Cartels such as the Zetas and La Familia, long categorized as drug-trafficking organizations, have transformed themselves into territorial overlords. With distinctive zones of influence, complex organizations, and a wealth of manpower on which to draw, they act as shadow governments in the areas they control, collecting "taxes" on local establishments and taking a cut of the profits from illegal immigration to the United States. "This fight is not solely or primarily to stop drug trafficking," Mexican President Felipe Calderón told the U.S. Congress in May 2010. "The aim is to ensure the safety of Mexican families, who are under threat of abuse and wanton acts of criminals."

The cartels' expansion may have begun through their everyday narcotrafficking work -- namely through money laundering, one of the most discussed topics in Mexican politics today. Once upon a time, this was quite easy to do; cartels could wire the money in convoluted ways or open new accounts to which individuals would report earnings from businesses that existed only on paper.

But as the government cracked down in recent years, the cartels got more creative. In June 2010, Mexican authorities put strict limits on how much cash any individual could deposit into a bank on any given day or in any given month. They also limited the amount of cash one could use to buy things like airplanes or cars. So the cartels started engaging in actual trade, which helps them launder their drug profits, explains Shannon O'Neil, a fellow at the Council on Foreign Relations in Washington. They buy consumer goods, such as televisions and perfumes, in the United States and sell them on the Mexican side at a loss. The revenues are "clean" money. And as a bonus, the cartels have a network of vendors ready and willing to sell illicit goods.

Other markets are entirely separate from the narcotics business. Perhaps the most dramatic example is oil, one of Mexico's largest exports and increasingly a vehicle for illicit trade. On June 1, the country's national oil company, Pemex, filed a lawsuit accusing nine U.S. companies of colluding with criminals linked to the drug trade to sell as estimated $300 million worth of stolen oil since 2006. That's an amount equal to the entire cocaine market in Mexico, says UNODC's Mazzitelli. In other words, if the cocaine trade dried up, the cartels would still have access to an equally large source of revenue.

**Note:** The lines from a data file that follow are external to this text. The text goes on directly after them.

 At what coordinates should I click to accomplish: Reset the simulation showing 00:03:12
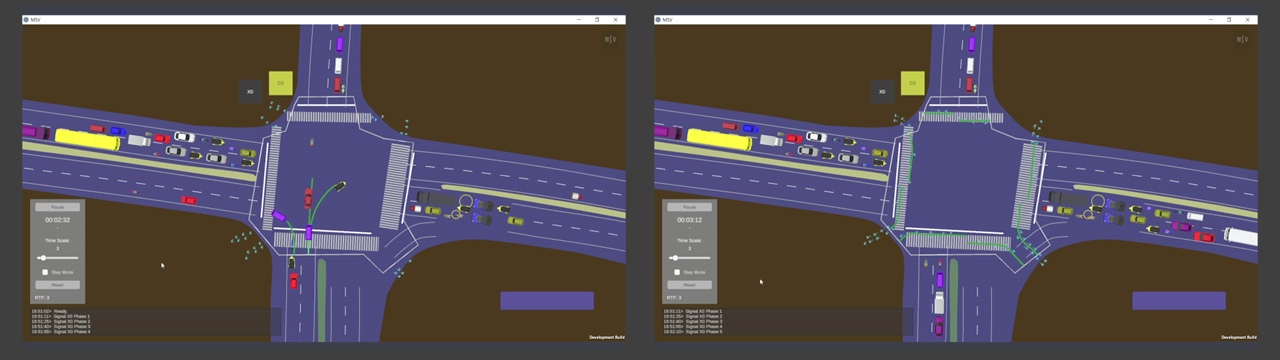tap(690, 285)
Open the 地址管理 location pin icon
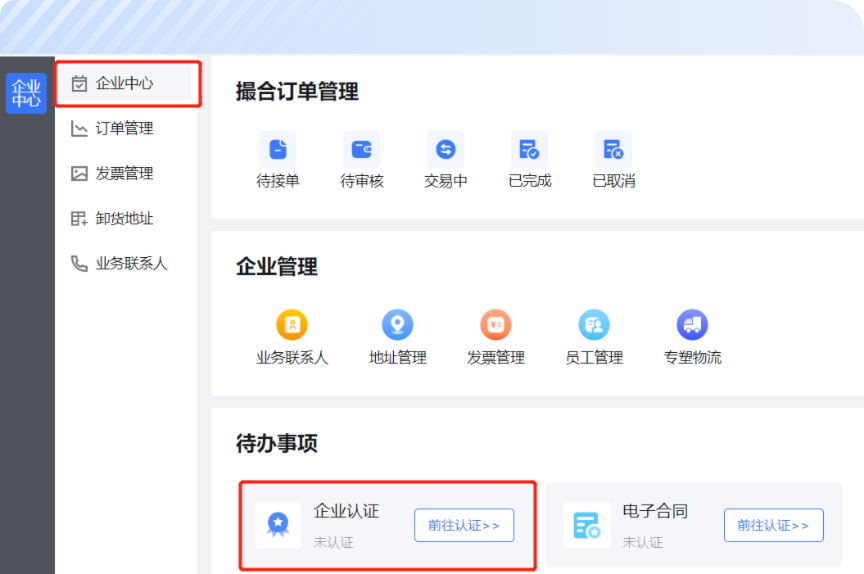 click(397, 324)
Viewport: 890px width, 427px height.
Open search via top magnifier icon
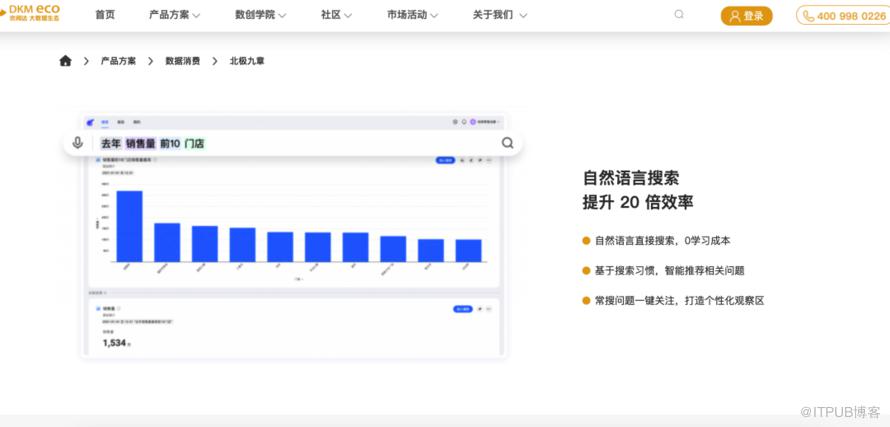click(x=679, y=15)
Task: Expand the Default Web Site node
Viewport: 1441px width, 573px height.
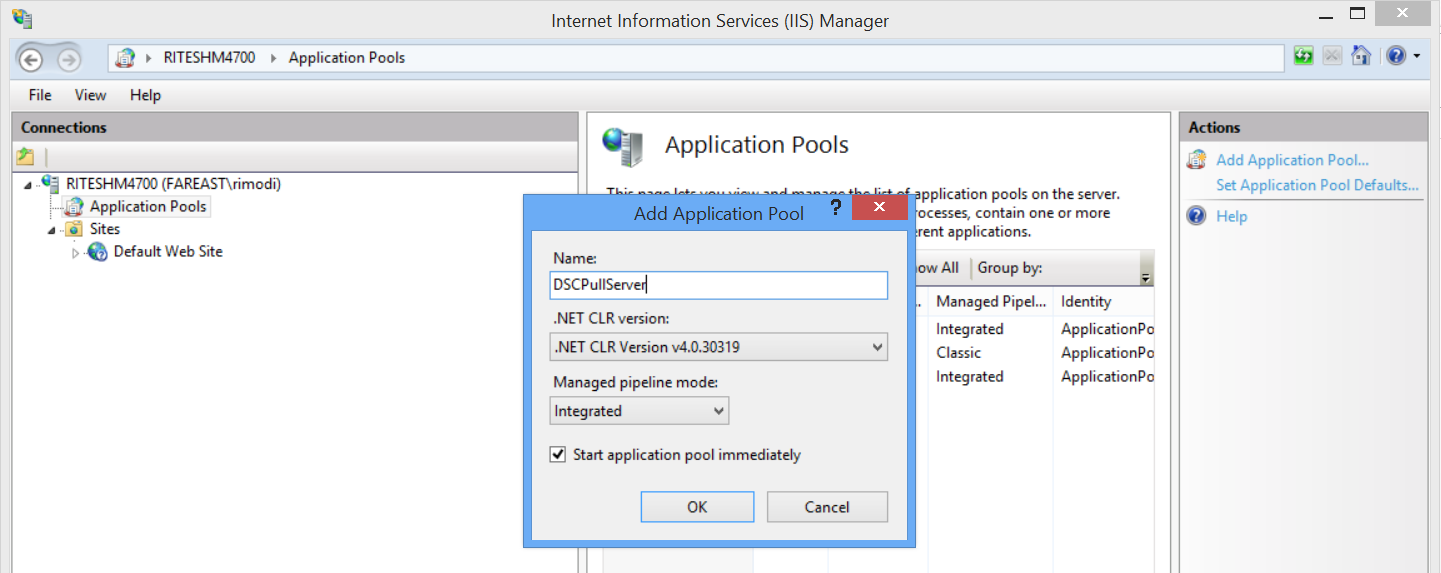Action: pos(75,253)
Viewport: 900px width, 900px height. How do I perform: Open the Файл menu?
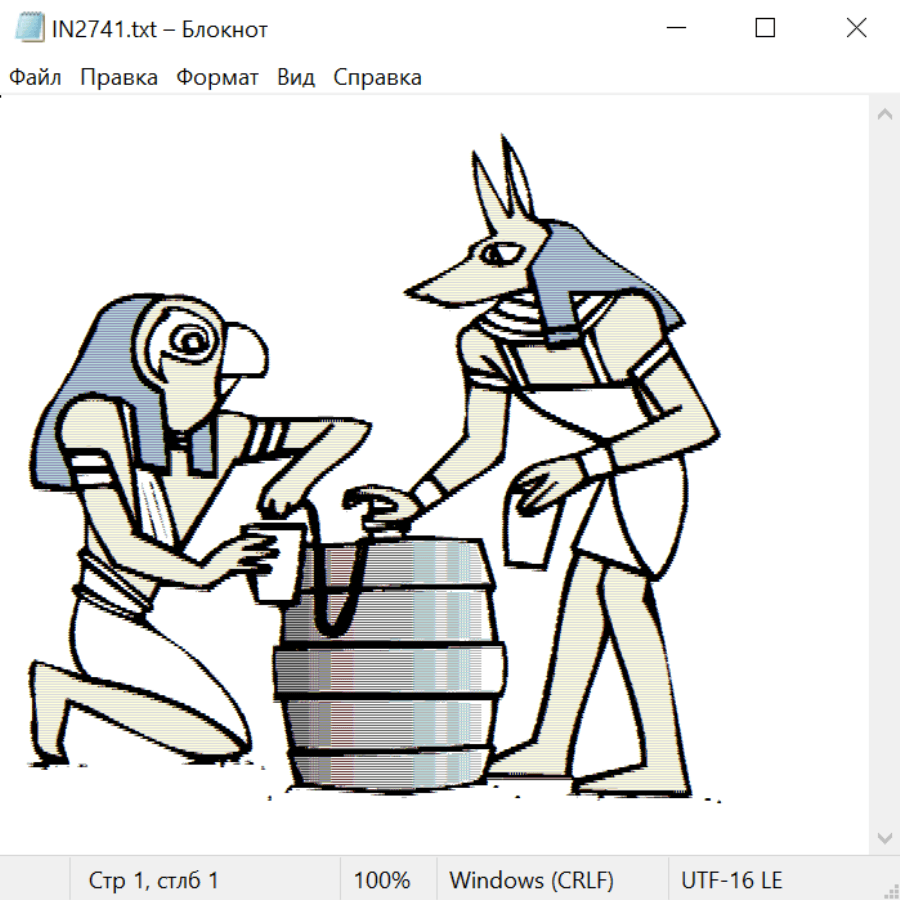click(x=36, y=78)
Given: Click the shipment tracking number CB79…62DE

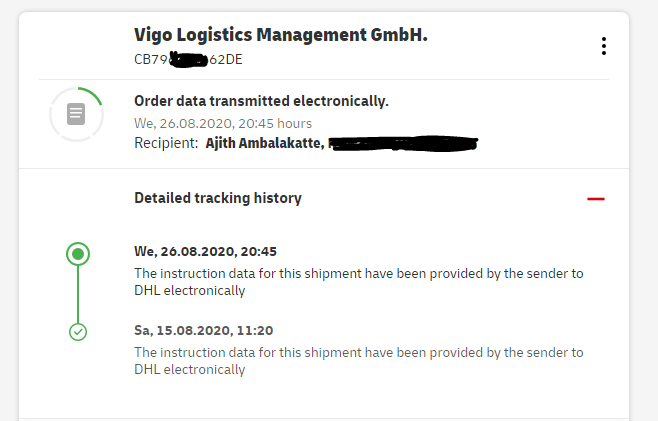Looking at the screenshot, I should (188, 59).
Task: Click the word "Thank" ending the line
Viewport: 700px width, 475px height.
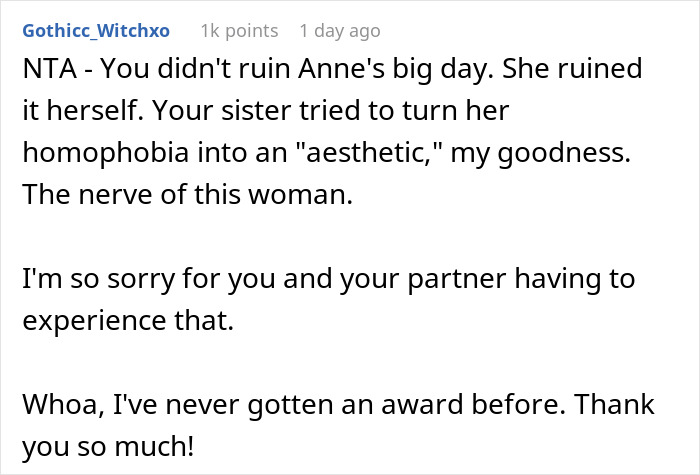Action: tap(616, 406)
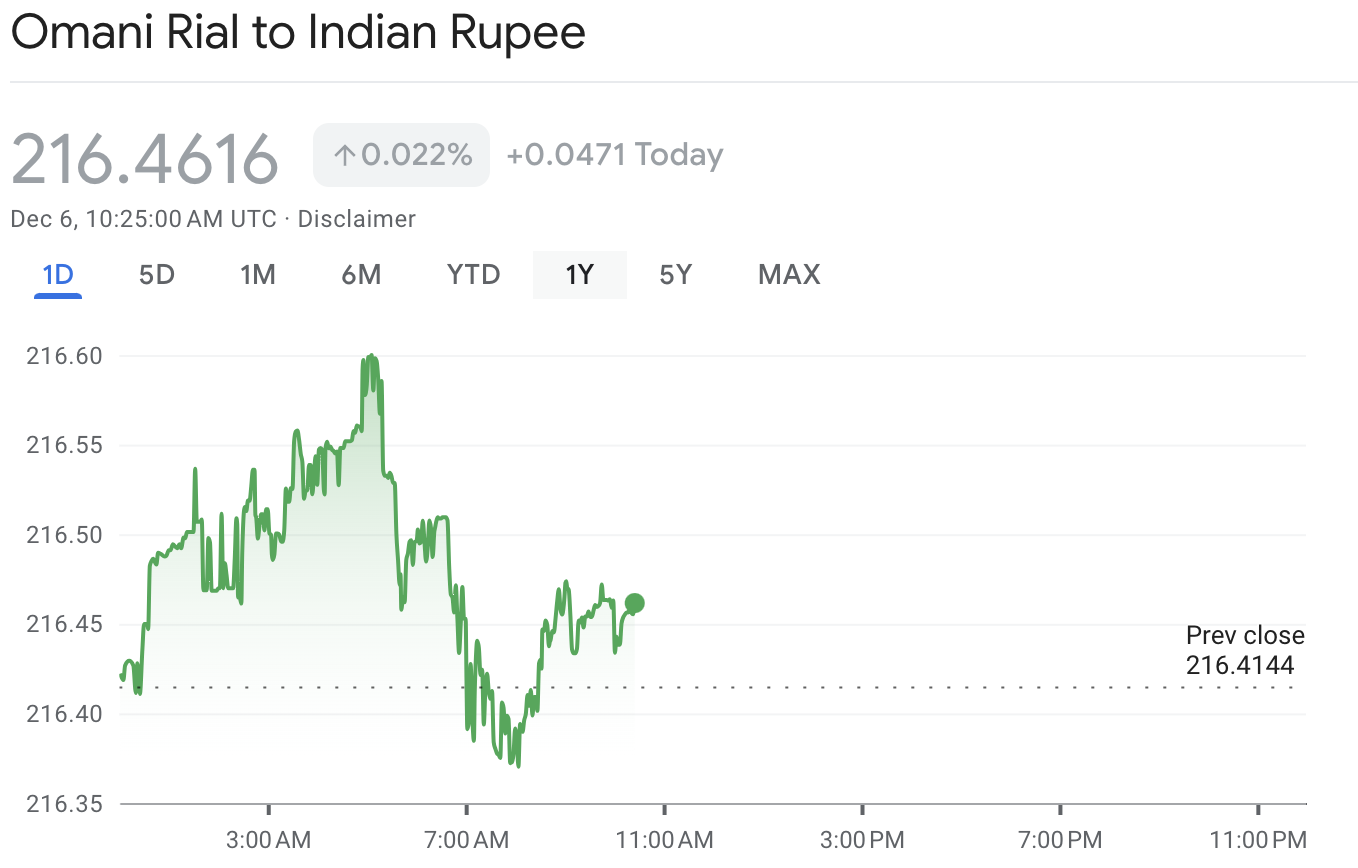The width and height of the screenshot is (1358, 868).
Task: Click the 11:00 AM axis marker
Action: point(664,838)
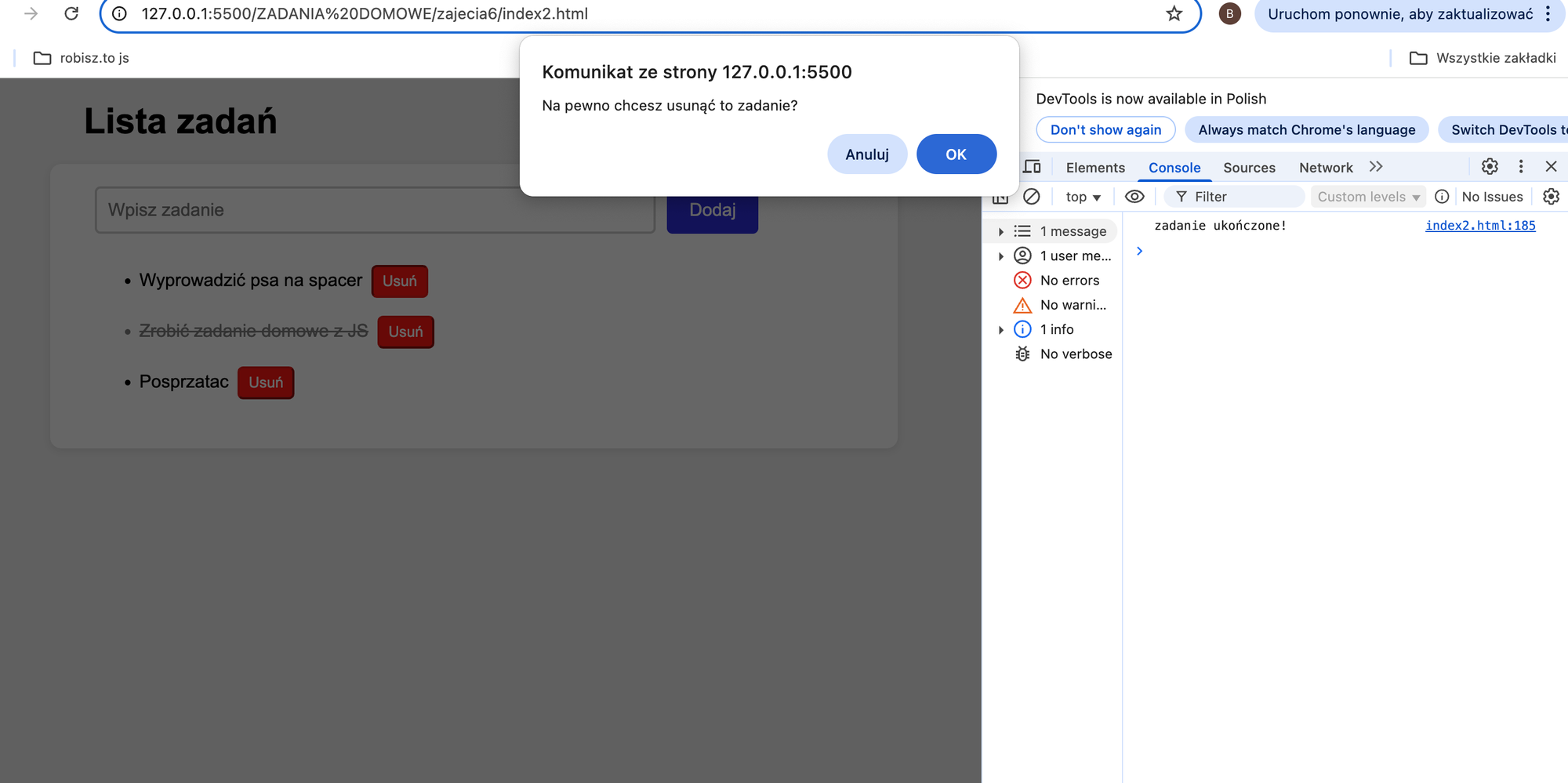Open the top JavaScript context dropdown
Viewport: 1568px width, 783px height.
tap(1083, 198)
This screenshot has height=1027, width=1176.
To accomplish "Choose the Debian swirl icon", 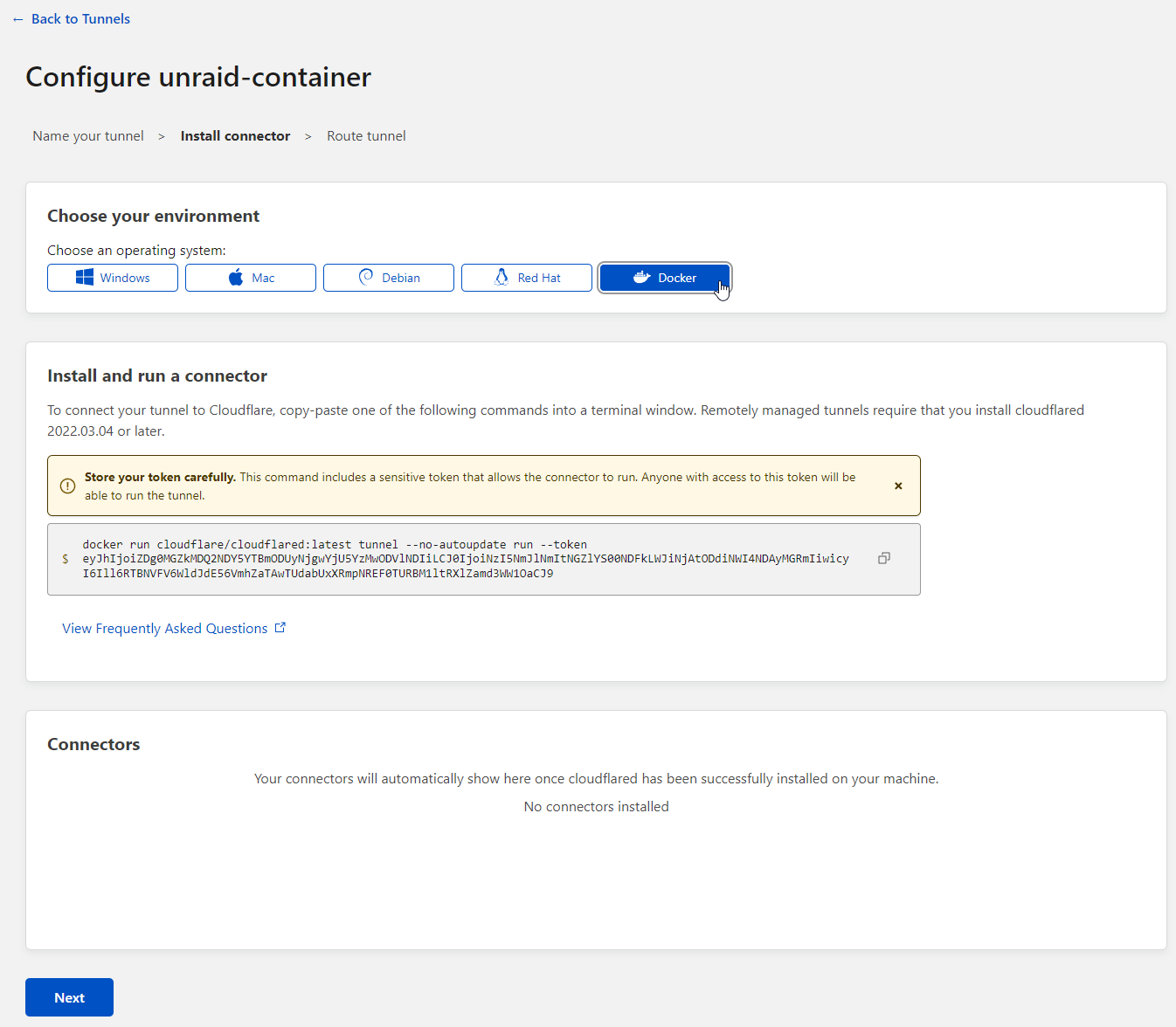I will (366, 277).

Equally troubling is the firearms trade, which has a direct link both to the violence and to the sustainment of the criminal organizations working across this country of 107 million. There are no reliable estimates of just how big this market is, but according to a recent U.S. Senate investigation, some 87 percent of the weapons used by the cartels are sourced from the United States. "If this were Southeast Asia, they'd be bombing the gun stores in Arizona, as if that's the Ho Chi Minh trail," says Ted Lewis, head of the human rights program at Global Exchange.

Mexico's cartels have also infiltrated the government and security forces, though primarily at a local level. "Just going by all the reports -- academic and media -- we could safely assume that all municipal police departments are infiltrated," argues Walter McKay, a security consultant who has spent the last three years working in Mexico. "But it's not just the police. We focus on police and police corruption, but the entire apple is rotten." In the latest example of how high the rot goes, the ex-mayor of Tijuana, Jorge Hank Rhon, was recently arrested for gunrunning and alleged links to organized crime.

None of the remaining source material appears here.